==== EXTRAIT DU DOCUMENT

France
Quelques jours après une mobilisation pro-Palestine sous tension à Sciences Po Paris, les forces de l'ordre françaises ont pénétré dans une autre université renommée de la capitale, la Sorbonne, pour évacuer des étudiants pro-palestiniens qui avaient installé des tentes à l'intérieur des bâtiments universitaires.
Une cinquantaine de manifestants ont été conduits à l'extérieur des locaux historiques de la Sorbonne, dans le Quartier Latin, puis éloignés en groupe, encadrés par les forces de l'ordre.
"Nous étions une cinquantaine de personnes quand les forces de l'ordre sont arrivées en courant à l'intérieur de la cour. L'évacuation a été assez brutale avec une dizaine de personnes traînées au sol. Il n'y a pas eu d'interpellation", a déclaré aux journalistes Rémi, 20 ans, un étudiant en troisième année d'histoire et de géographie.
La préfecture de police a évoqué une opération de "quelques minutes" seulement, "dans le calme, sans incident".

========

**CONSIGNE DONNÉE**
Reproduisez fidèlement le passage de l'article sur l'évacuation de la Sorbonne qui va de "Une cinquantaine de manifestants" jusqu'à "et de géographie.". Le matériel n'est pas nécessaire pour ce travail.

==== MATÉRIEL RECUEILLI

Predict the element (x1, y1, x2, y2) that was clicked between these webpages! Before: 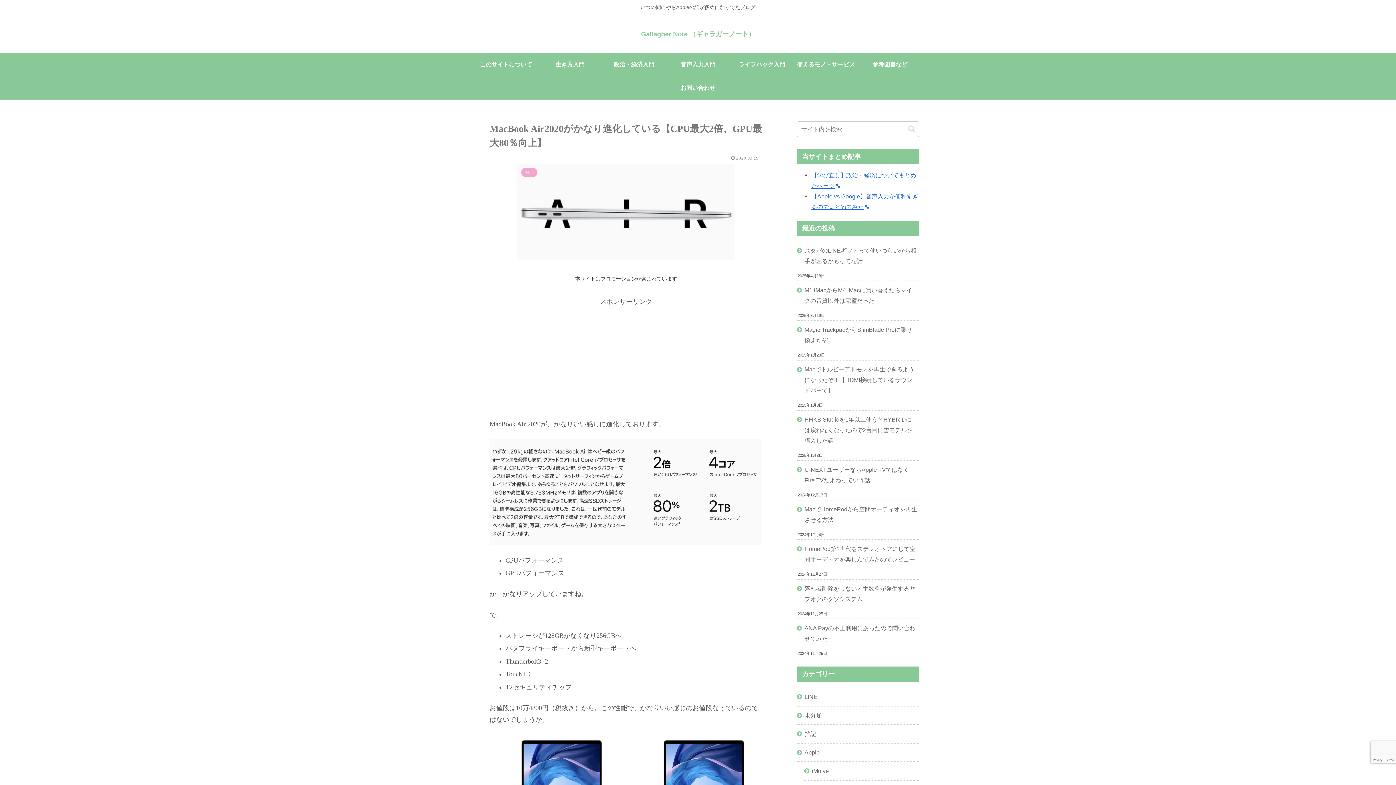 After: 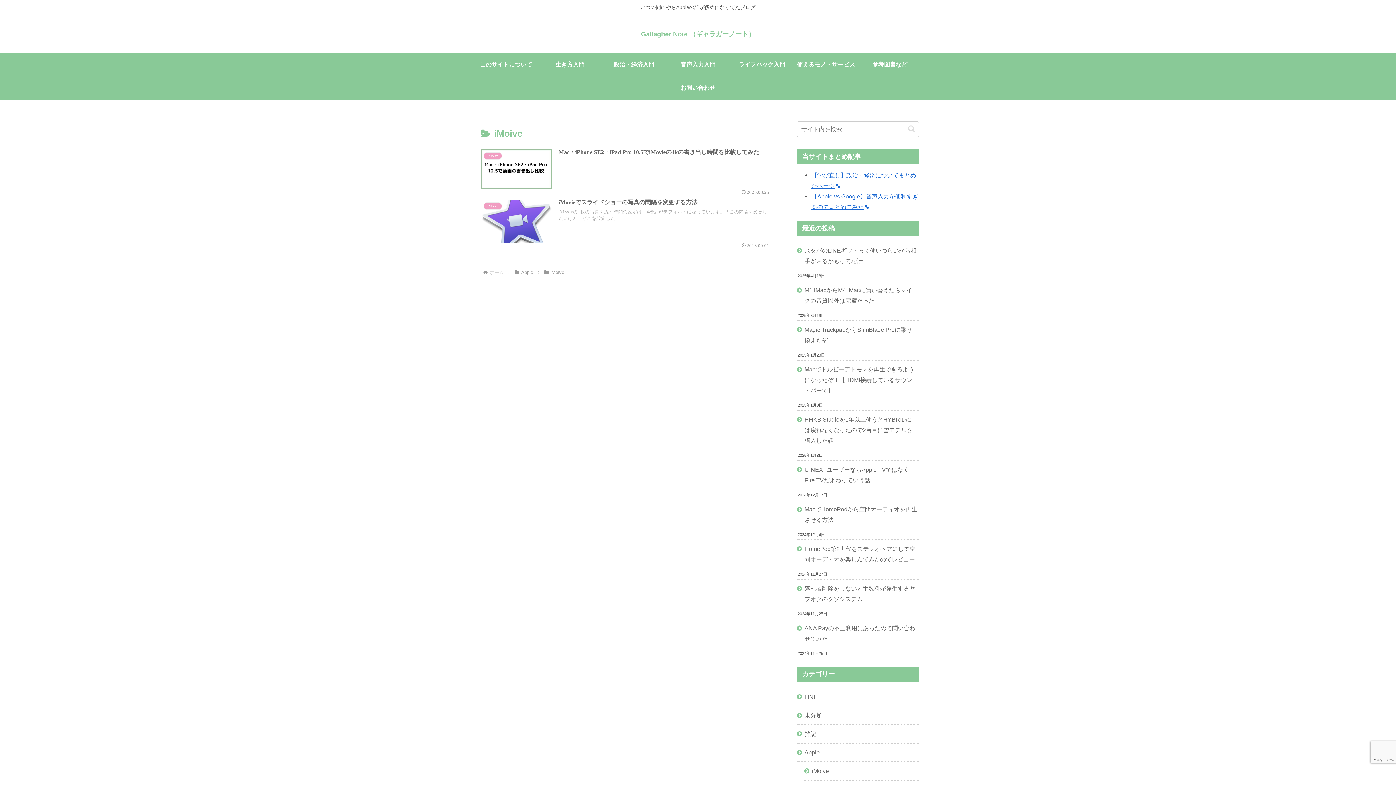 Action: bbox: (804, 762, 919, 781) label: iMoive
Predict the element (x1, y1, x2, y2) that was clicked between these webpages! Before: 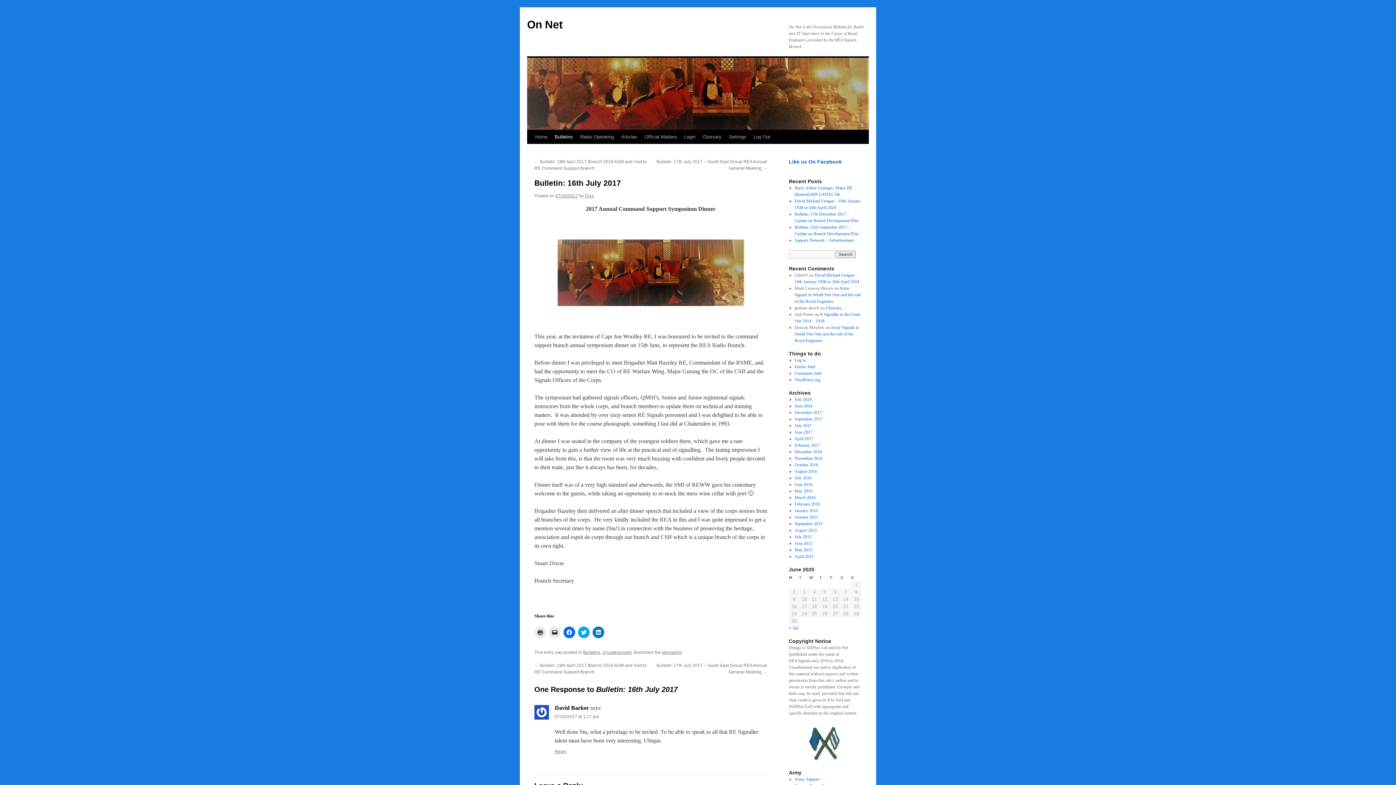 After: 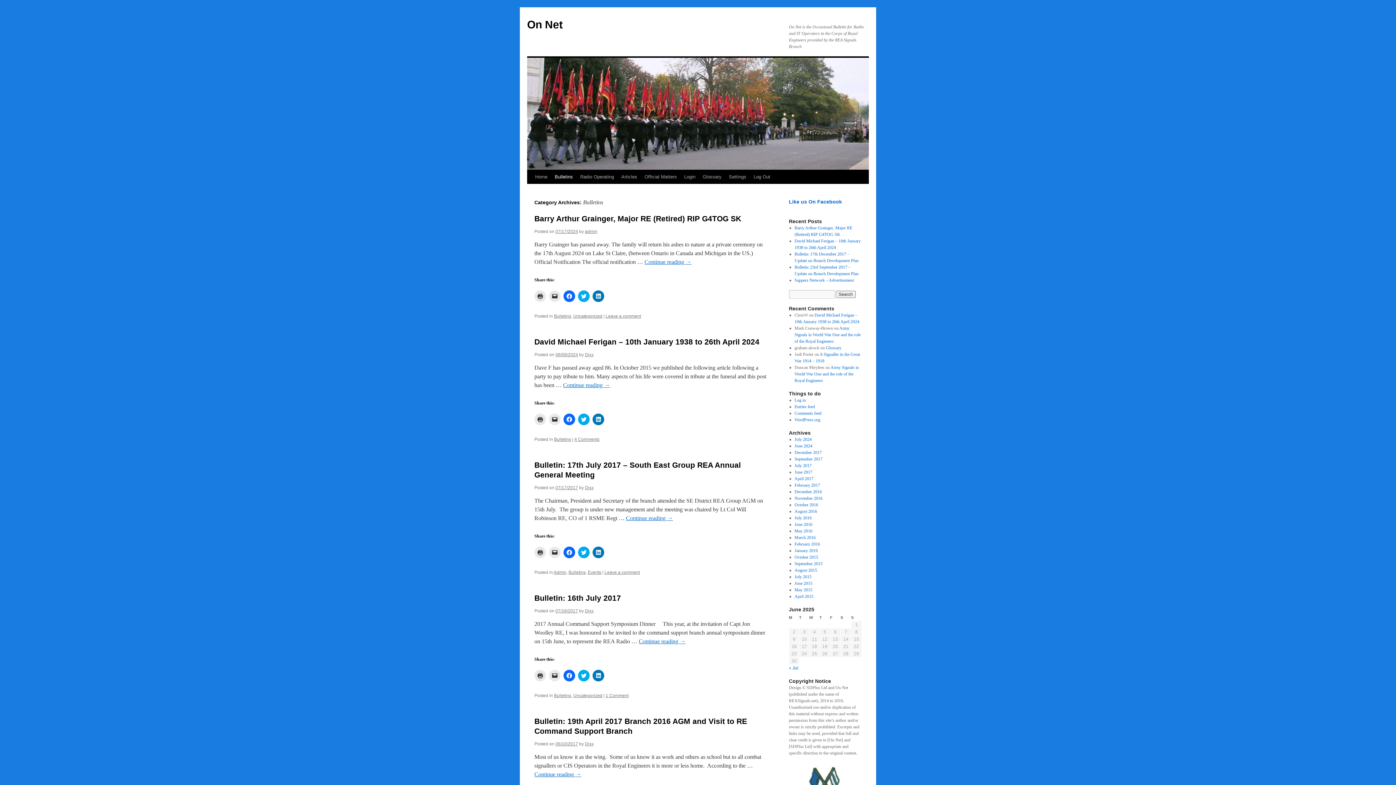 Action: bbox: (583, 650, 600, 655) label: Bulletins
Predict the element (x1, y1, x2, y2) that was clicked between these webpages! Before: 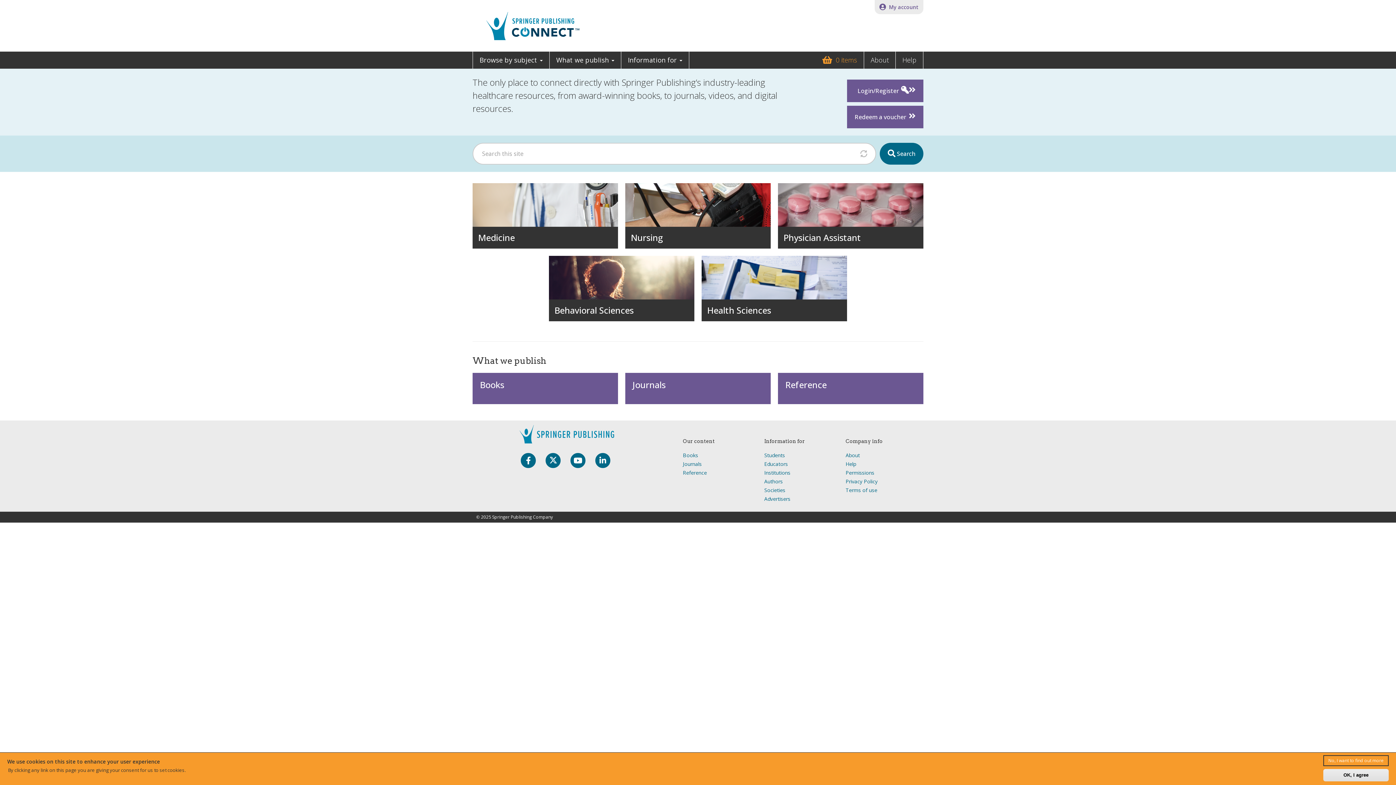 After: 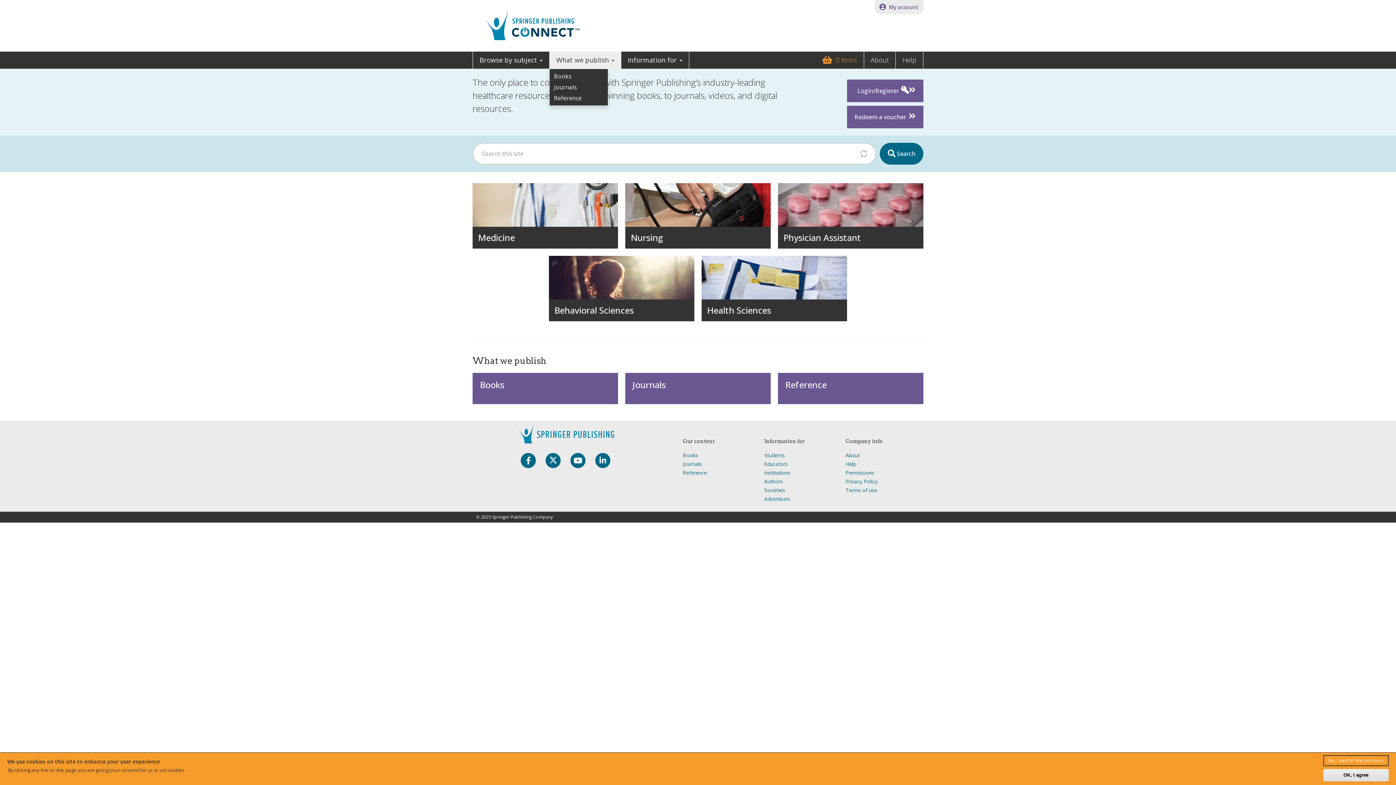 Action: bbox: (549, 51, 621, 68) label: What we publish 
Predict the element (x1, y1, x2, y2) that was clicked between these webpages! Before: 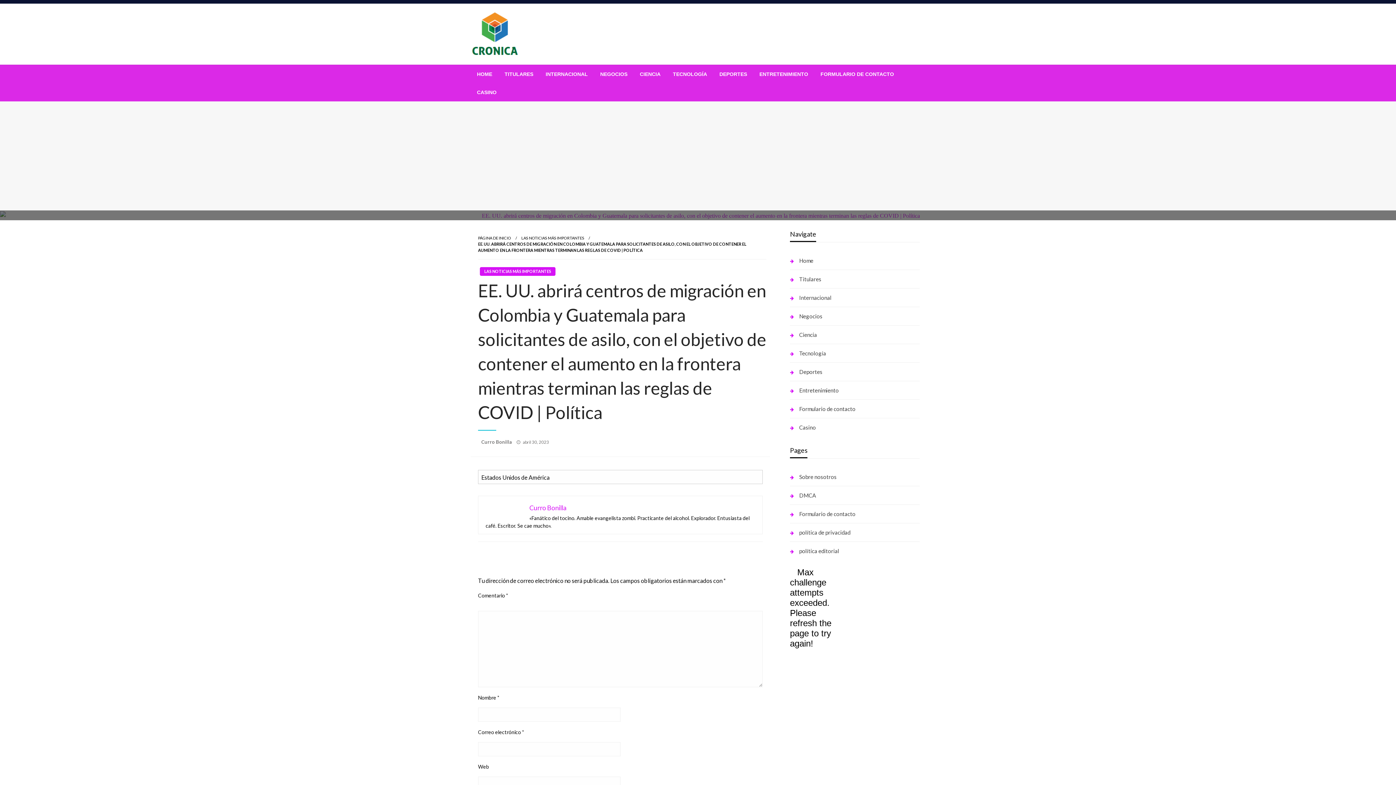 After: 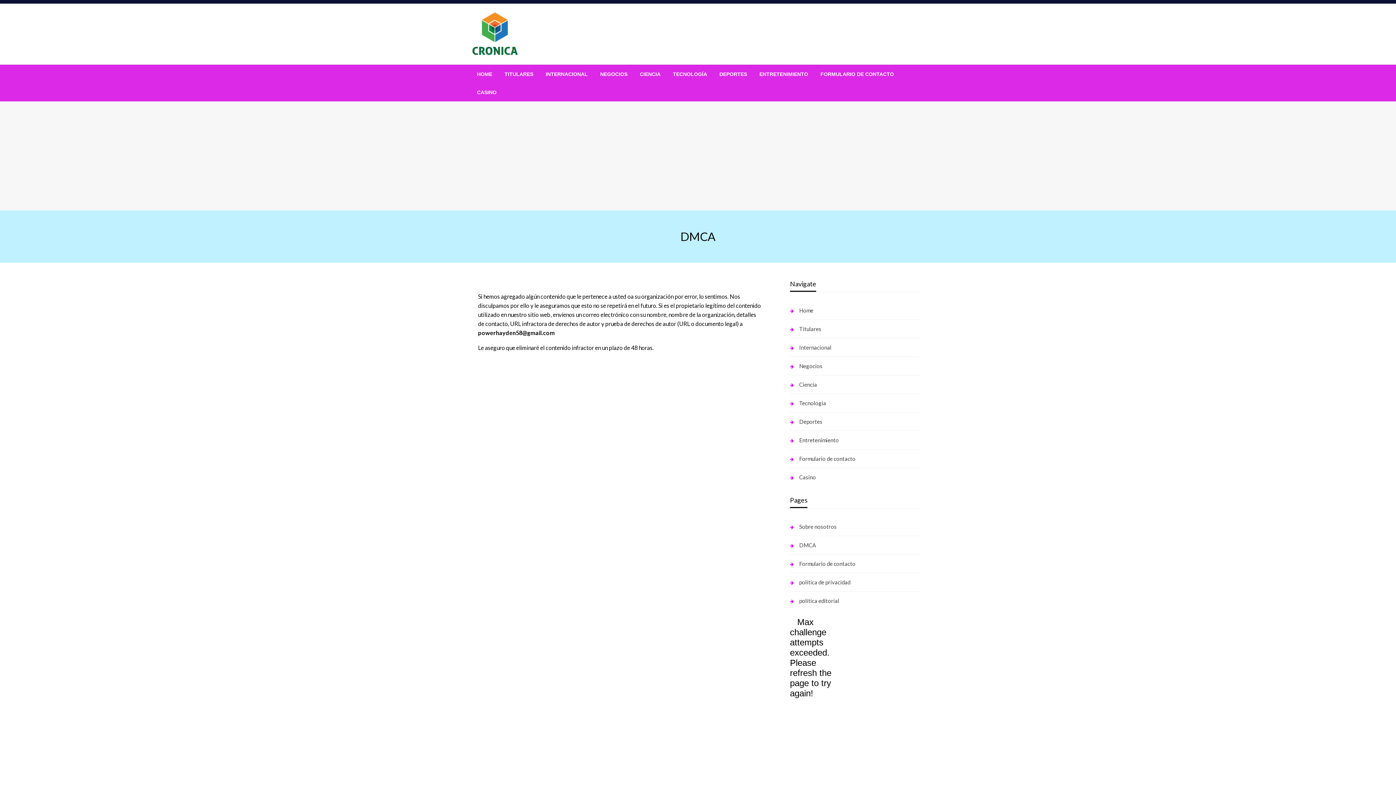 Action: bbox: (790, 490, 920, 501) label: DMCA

========

**CONSIGNE EXÉCUTÉE**
Une cinquantaine de manifestants ont été conduits à l'extérieur des locaux historiques de la Sorbonne, dans le Quartier Latin, puis éloignés en groupe, encadrés par les forces de l'ordre.
"Nous étions une cinquantaine de personnes quand les forces de l'ordre sont arrivées en courant à l'intérieur de la cour. L'évacuation a été assez brutale avec une dizaine de personnes traînées au sol. Il n'y a pas eu d'interpellation", a déclaré aux journalistes Rémi, 20 ans, un étudiant en troisième année d'histoire et de géographie.